::: Data records :::

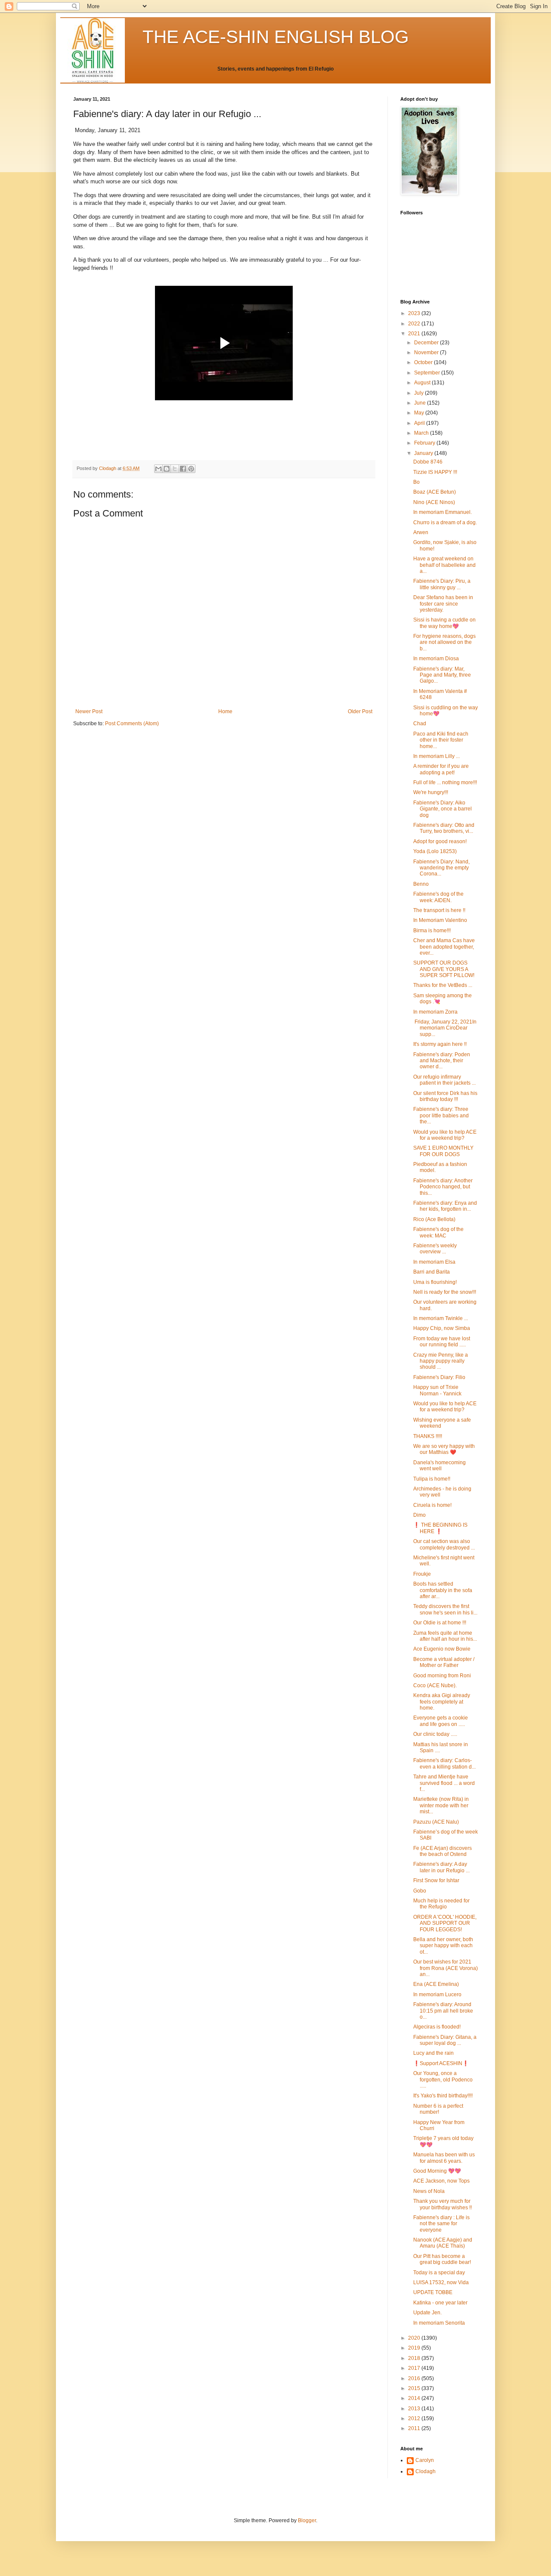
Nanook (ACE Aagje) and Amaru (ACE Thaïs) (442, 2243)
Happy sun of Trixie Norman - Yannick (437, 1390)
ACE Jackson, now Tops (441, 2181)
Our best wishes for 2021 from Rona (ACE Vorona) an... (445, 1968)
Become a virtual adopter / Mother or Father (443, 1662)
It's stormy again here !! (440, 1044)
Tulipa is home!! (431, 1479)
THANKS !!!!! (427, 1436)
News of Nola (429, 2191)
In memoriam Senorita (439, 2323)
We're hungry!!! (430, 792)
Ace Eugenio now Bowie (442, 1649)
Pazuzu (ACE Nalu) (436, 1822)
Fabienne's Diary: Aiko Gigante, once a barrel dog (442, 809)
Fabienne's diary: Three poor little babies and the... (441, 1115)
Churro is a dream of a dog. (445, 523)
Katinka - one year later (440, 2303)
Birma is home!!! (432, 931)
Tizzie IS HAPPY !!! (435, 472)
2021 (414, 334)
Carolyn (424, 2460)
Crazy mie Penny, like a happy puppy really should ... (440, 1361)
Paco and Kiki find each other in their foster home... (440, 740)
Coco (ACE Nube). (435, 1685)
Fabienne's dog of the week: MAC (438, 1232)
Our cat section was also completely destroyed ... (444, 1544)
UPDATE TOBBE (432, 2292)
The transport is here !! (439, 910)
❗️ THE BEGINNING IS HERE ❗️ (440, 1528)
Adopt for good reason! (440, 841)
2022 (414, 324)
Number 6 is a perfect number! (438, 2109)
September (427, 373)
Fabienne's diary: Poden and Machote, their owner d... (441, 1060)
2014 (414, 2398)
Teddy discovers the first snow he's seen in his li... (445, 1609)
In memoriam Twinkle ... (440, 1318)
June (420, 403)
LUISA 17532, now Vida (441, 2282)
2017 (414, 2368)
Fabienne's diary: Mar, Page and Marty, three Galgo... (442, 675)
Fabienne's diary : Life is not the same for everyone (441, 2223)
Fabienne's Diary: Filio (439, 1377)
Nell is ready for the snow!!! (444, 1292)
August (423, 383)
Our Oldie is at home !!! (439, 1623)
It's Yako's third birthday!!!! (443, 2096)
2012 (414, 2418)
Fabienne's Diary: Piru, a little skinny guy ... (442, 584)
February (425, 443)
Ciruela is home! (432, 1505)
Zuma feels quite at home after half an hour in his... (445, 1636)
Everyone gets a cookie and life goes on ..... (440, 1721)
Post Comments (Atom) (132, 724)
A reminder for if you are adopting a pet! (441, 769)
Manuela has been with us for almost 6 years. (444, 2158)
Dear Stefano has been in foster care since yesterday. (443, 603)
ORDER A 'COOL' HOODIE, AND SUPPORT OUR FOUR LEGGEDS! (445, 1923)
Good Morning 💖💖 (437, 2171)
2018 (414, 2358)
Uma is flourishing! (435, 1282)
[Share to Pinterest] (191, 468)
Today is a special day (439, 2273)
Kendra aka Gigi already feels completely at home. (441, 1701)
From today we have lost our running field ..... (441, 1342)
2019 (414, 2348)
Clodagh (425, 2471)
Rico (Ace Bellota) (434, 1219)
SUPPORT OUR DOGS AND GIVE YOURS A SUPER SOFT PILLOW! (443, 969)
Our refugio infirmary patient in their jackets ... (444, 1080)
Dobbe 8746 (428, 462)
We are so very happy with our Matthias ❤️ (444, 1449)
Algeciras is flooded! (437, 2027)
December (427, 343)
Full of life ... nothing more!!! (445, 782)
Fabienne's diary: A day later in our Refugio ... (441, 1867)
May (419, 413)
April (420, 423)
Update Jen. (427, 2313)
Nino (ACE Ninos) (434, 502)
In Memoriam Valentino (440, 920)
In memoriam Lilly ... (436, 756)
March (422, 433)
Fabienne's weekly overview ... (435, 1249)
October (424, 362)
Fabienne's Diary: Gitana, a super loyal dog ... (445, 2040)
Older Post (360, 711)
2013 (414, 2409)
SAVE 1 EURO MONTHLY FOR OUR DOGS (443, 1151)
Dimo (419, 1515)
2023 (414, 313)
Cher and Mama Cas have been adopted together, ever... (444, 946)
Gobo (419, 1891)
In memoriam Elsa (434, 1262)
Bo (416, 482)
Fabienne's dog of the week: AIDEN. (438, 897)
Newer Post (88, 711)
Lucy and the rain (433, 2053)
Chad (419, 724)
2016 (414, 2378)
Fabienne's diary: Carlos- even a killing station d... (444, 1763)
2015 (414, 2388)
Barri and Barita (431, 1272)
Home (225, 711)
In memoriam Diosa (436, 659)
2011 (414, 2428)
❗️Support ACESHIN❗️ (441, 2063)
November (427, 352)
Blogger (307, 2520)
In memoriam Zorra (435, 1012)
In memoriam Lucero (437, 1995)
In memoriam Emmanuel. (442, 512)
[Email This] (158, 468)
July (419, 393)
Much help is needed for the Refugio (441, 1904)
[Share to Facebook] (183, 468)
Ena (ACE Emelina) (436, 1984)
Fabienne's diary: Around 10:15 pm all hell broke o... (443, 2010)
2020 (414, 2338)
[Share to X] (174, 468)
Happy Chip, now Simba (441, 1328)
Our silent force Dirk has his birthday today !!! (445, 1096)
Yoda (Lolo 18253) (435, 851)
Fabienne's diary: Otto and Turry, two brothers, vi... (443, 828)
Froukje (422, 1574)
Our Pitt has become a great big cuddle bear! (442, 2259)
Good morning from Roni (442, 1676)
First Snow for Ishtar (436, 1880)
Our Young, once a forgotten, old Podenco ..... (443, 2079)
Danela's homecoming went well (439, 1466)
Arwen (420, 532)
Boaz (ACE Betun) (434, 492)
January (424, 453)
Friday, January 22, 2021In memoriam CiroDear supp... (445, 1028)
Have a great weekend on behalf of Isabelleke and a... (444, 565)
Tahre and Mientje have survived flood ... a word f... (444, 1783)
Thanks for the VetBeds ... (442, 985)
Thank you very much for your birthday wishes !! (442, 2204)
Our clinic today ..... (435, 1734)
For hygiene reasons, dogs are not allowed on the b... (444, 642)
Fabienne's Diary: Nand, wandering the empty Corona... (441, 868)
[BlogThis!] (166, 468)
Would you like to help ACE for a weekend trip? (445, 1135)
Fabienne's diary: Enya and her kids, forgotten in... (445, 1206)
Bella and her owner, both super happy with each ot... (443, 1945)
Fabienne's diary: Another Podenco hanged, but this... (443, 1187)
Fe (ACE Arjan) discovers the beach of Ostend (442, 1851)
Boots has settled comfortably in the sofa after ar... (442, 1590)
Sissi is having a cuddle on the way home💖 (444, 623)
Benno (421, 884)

:::

Wherever the string "Post" is found in the entries, copy the line it sits in.

Finished task »
Post Comments (Atom) (132, 724)
Older Post (360, 711)
Newer Post (88, 711)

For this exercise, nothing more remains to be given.